*** DATA RECORDS Section Begins ***
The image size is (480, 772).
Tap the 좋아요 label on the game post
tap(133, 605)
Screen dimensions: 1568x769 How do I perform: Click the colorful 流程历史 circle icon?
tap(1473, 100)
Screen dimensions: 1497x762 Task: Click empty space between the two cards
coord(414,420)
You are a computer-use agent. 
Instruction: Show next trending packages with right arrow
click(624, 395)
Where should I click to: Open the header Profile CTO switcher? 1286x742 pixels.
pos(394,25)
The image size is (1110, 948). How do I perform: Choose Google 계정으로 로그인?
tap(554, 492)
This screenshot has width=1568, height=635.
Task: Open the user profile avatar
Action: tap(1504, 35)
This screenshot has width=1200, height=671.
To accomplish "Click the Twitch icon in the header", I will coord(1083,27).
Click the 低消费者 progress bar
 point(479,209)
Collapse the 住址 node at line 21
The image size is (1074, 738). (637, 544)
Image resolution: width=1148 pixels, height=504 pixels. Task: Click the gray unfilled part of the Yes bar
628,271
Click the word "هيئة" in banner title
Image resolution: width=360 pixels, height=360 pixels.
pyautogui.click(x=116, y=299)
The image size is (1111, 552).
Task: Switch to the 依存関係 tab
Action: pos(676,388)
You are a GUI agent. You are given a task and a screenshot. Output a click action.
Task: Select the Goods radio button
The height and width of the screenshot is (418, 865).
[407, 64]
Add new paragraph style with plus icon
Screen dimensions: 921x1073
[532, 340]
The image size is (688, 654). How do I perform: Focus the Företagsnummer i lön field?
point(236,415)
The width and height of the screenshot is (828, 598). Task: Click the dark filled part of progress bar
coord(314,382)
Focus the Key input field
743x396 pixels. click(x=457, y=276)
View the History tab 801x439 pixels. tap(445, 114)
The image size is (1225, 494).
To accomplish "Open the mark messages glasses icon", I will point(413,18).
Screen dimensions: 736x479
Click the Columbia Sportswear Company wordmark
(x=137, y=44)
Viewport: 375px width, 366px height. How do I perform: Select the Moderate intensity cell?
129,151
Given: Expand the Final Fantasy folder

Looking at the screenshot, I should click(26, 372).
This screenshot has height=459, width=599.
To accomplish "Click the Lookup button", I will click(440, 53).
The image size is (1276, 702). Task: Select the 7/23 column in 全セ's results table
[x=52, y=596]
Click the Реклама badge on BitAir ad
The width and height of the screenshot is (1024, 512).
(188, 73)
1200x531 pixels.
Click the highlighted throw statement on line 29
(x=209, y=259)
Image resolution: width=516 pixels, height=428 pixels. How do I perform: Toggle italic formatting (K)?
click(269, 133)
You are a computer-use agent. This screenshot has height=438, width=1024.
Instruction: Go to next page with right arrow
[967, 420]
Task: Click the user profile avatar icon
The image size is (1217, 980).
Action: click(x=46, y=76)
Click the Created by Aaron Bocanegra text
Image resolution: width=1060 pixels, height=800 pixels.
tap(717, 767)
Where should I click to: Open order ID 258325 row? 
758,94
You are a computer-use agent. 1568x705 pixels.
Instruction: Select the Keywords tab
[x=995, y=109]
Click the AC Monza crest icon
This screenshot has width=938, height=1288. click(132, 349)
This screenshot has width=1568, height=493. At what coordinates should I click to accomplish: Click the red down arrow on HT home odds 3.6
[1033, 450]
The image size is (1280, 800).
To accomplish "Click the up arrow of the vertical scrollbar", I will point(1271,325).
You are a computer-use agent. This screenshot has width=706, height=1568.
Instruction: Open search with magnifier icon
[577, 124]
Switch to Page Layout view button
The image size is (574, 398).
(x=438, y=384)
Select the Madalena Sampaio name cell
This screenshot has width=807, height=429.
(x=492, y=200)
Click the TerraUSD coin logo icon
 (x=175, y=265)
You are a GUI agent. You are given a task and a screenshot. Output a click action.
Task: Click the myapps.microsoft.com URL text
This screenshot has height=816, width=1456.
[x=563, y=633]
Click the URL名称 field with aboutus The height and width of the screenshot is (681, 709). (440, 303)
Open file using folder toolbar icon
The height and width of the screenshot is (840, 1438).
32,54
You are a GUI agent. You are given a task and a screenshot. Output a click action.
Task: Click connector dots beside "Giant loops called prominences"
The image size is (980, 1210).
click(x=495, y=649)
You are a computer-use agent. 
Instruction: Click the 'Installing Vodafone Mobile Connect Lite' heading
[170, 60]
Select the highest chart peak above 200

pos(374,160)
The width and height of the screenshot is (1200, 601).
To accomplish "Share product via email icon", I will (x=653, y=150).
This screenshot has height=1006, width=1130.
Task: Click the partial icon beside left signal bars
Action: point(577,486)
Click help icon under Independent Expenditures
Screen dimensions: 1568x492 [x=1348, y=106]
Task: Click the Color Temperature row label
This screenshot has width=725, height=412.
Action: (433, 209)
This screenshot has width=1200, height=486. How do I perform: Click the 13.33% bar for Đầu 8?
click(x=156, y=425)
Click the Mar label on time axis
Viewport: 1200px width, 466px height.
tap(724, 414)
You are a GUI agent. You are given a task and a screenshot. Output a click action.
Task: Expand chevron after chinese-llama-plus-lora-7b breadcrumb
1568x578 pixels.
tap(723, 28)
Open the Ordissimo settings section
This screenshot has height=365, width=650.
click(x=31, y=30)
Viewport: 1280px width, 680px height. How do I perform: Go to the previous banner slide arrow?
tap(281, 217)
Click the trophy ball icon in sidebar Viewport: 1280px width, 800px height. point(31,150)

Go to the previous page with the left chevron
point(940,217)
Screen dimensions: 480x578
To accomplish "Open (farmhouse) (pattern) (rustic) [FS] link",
*** DATA RECORDS Section Ends ***
[WHAT THE TASK ASKS]
Apply a filter for "text" to the data above, then copy each line that matches.

[YOUR RESPONSE]
Click the Created by Aaron Bocanegra text
Task: Click the myapps.microsoft.com URL text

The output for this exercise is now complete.